WHAT IS EXPECTED: Extract the passage of the marriage forum thread below, starting at "## kclark30 (Nov" and ending at "waiting for you.", and copy it word for word.

TEXT SECTION:
^^^^^^^^^^^^^^^^
# Am I being reasonable, or am I at fault?



## anneb24 (Mar 30, 2020)

Please be nice. I'm already in this situation.

I have been married for almost 2 yrs (this Nov) and am unhappy and contemplating divorce. The sad part is that a year before I got married, I was already regretting it. You see, I am Armenian, and did not like men of my culture. I was dating outside the race, and my parents were not having it. I did my own thing, but every so often their disapproval would creep up and upset me. Needless to say, I gave up, and basically dated and married the first Armenian guy (my now husband) to take interest in me. He is a very nice, polite, hard-working guy. He is also a lawyer who works all the time. I am alone in this marriage, and knowing I went into it half-assed, it just got worse, it didn't get better or convince me that I did the right thing. He is somewhat inexperienced w women (as I have come to learn), and needs help knowing that he has a wife who needs attention too. In the last 1.5 yrs of our marriage, we have gone grocery shopping together twice, and never even to the mall. We only TRY to have a date night maybe once a month and on a Saturday, so if I am working one of those Saturdays, we just don't..

It's to a point where we have sex once a month, and it feels like a chore. I have brought all of this to his attention. When he kisses me in the day, its on the cheek, never tries to be sexual or anything to make me feel desirable. I brought up an example where Id like for him to grab my butt sometimes, and it's the ONLY thing he does now, almost like if I said I want my nose picked, it's the only thing he would do. I am at my wit's end. I am 30, he is 34. And I have actually, after several several mentions of this to him, we decided that if we cant make it work by the end of this year, we will divorce amicably. I am living a comfortable life, hes a lawyer, I'm a nurse, but it's perpetually boring and nothing to look forward to. I spend my days off out and about doing my own thing, and when I get home, it is usually in bed by 7pm.

More than that, it's my parents who are having these panic attacks of the thought of my divorcing, so I honestly feel like I'm keeping this ****ing marriage together just for them.

I havent been sexually attracted to my husband in almost a year now, and how can I be when he sleeps on the couch (because according to him, he wakes up early for his work from home), and only sleeps in the bed w me once a week? He never enlightens me or teaches me anything new, so I am very alone in this marriage. I cant imagine the rest of my life being this way. As much as I wanted kids before, I don't anymore. Not even a little. What do you think I could do?

I was thinking if I divorce, to do it quietly away from my parents, and get an apt. I dont know how to ignite that spark. I married for the wrong reasons and hes a great guy, but not the guy for me. Even though he says he is trying now, I can't seem to be into it anymore.

I'm so sorry that this is long, I am very lost these days. Very depressed, very hopeless


----------



## Prodigal (Feb 5, 2011)

anneb24 said:


> More than that, it's my parents who are having these panic attacks of the thought of my divorcing, so I honestly feel like I'm keeping this ****ing marriage together just for them.


Sadly, this is the result of trying to live for, and please, someone other than yourself. Divorce your husband so both of you can find partners who are a better match. If the feelings aren't there, then they aren't there. And quit trying to pacify or please your parents. It's YOUR life, not theirs. So find a man - no matter what his cultural background - who will be the right match for you.


----------



## kclark30 (Nov 6, 2021)

You need to get divorced to make yourself happy. It's not worth it to you to spend anymore time with him when it sounds like it just isn't going to work out. You will never make others happy so stop trying. It's your life and you have to make yourself happy. I'm sure your perfect someone is just waiting for you.


----------
^^^^^^^^^^^^^^^^
RECORDED DATA:
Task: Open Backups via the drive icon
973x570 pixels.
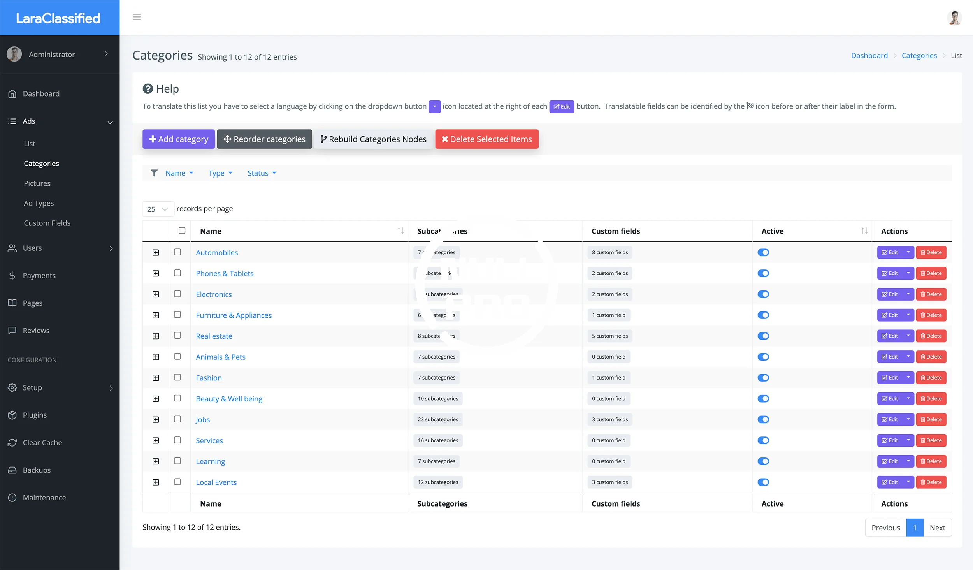Action: click(x=12, y=470)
^^^^^^^^^^^^^^^^
WRITTEN SOLUTION:
## kclark30 (Nov 6, 2021)

You need to get divorced to make yourself happy. It's not worth it to you to spend anymore time with him when it sounds like it just isn't going to work out. You will never make others happy so stop trying. It's your life and you have to make yourself happy. I'm sure your perfect someone is just waiting for you.